Quelle est l’influence de l’UE sur la politique agricole?

Nous combattons très clairement un accord de libre-échange agricole avec l’UE. Cependant, cela n’est plus prioritaire après la votation du 9 février car le Conseil fédéral doit d’abord traiter les questions institutionnelles. Mais l’objectif d’un accord de libre-échange agricole entre l’UE et la Suisse n’est pour le Conseil fédéral que remis à une date ultérieure. Donc, nous devons rester prudents et vigilants et exercer une pression politique avec cette initiative.

L’ouverture prévue du marché laitier fait partie du même ordre d’idées.

Cela montre aussi que jusqu’à ce jour, le Conseil fédéral n’a pas encore pris connaissance de l’initiative «Pour la sécurité alimentaire» déjà déposée pour laquelle près de 150 000 signatures ont été récoltées en 5 mois. Rien n’a changé pour le Conseil fédéral, celui-ci continue à poursuivre sa politique et à tenir le cap comme si de rien n’était. Il est d’autant plus important que les associations et les citoyens continuent à faire pression. Moi, de mon côté, je le fais en ­lançant des initiatives et d’autres interventions parlementaires. Il faut utiliser le temps entre le dépôt de l’initiative et sa mise en œuvre. Si nous ne le faisons pas, il ne se passera presque rien et le Conseil fédéral pourra réaliser ses plans sans restrictions importantes.

M. Joder, je vous remercie beaucoup de cette interview.

(Interview réalisée par Thomas Kaiser)

Dépôt de l’initiative populaire «Pour la sécurité alimentaire»

thk. C’était un moment très émouvant: malgré une pluie battante, de nombreux délégués de tous les cantons se sont rendus à Berne pour déposer les signatures recueillies à la Chancellerie fédérale. Des représentants de divers cantons ont présenté leurs spécialités agricoles qu’ils avaient chargées sur de petits chariots décorés avec amour et qu’ils tiraient derrière eux lors du cortège à travers la vieille ville de Berne. Enfants, jeunes et personnes âgées, portant solennellement les costumes traditionnels, étaient présents et attendaient malgré le vent et la pluie devant l’aile ouest du Palais fédéral. Encadrés de musique joyeuse, tout le monde voulait assister à l’acte souverain de la remise des signatures. Les 26 drapeaux des cantons ainsi que le drapeau suisse soulignaient l’atmosphère digne de cet acte politique.
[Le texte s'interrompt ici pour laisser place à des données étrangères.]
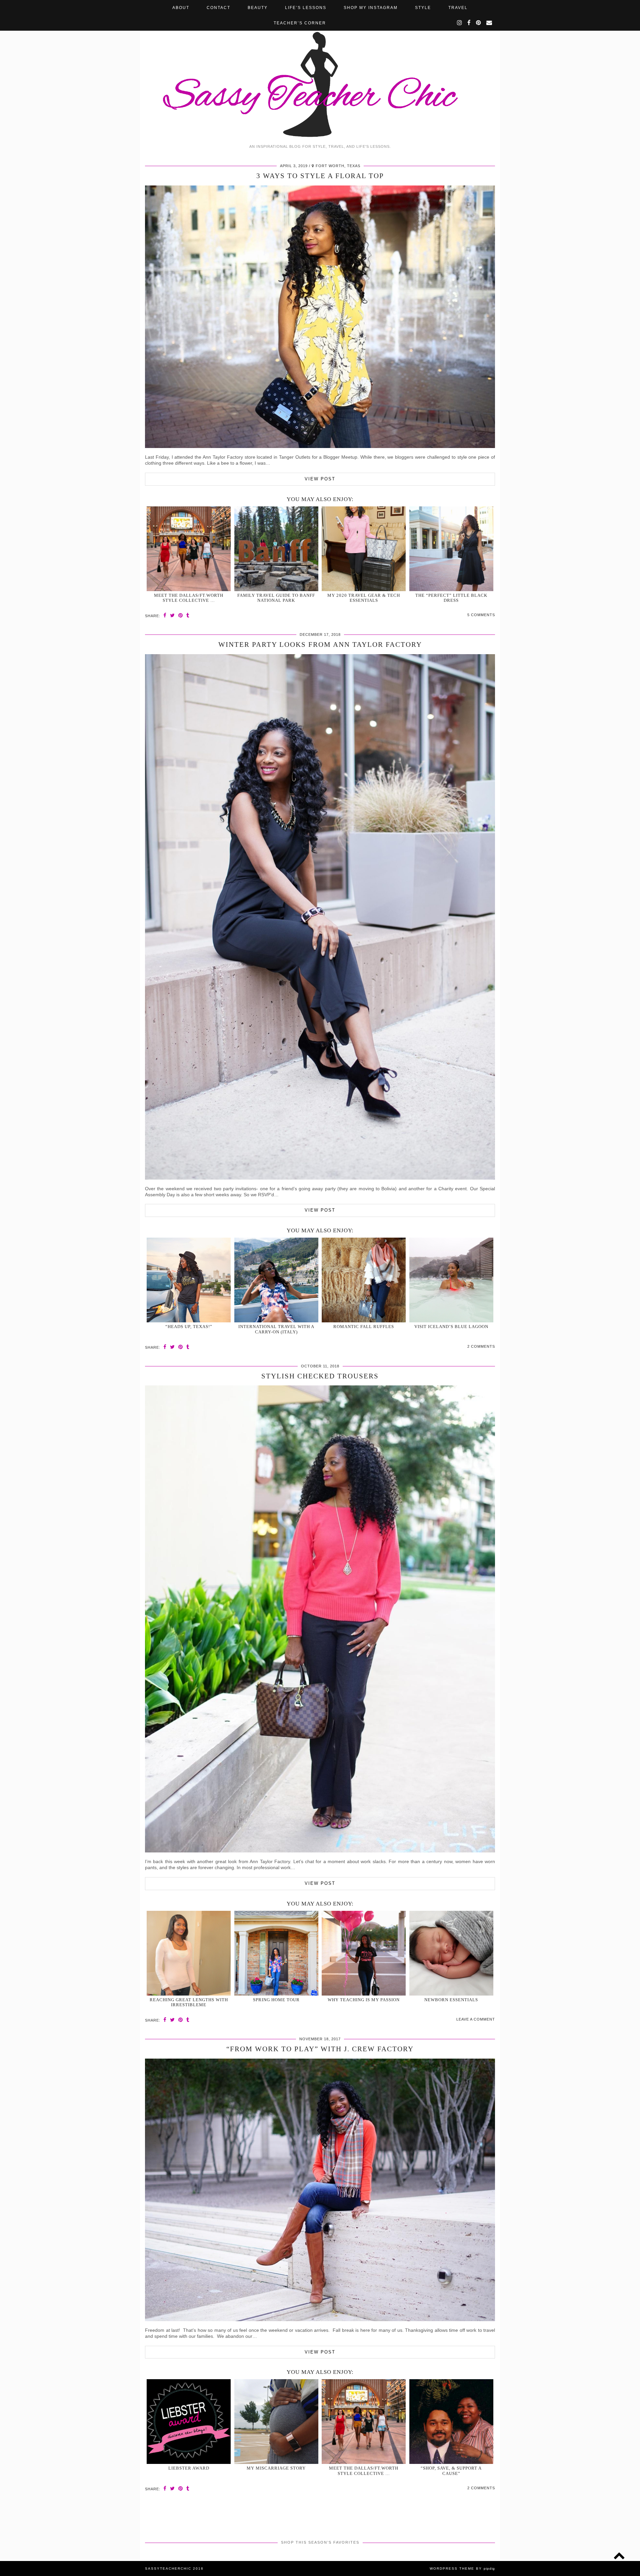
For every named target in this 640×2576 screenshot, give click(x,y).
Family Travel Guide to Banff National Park (276, 598)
Un canton après l’autre a remis les boîtes avec les signatures recueillies au représentant de la Chancellerie fédérale. Près de 150 000 signatures authentifiées ont été récoltées en seulement 5 mois – un signal fort à l’adresse de la politique agricole du Conseil fédéral et en faveur du renforcement de l’agriculture nationale, car c’est exactement cela que veut atteindre l’initiative populaire «Pour la sécurité alimentaire grâce à la production nationale» en proposant un amendement de l’article constitutionnel actuel. Le conseiller national Markus Ritter, président de l’Association suisse des paysans (USP), et le directeur de l’USP, Jacques Bourgeois, ont valorisé dans leurs interventions l’engagement et le grand soutien ainsi que l’importance internationale et nationale de cette initiative populaire. «Ensemble», a expliqué Markus Ritter, «nous pouvons gagner.»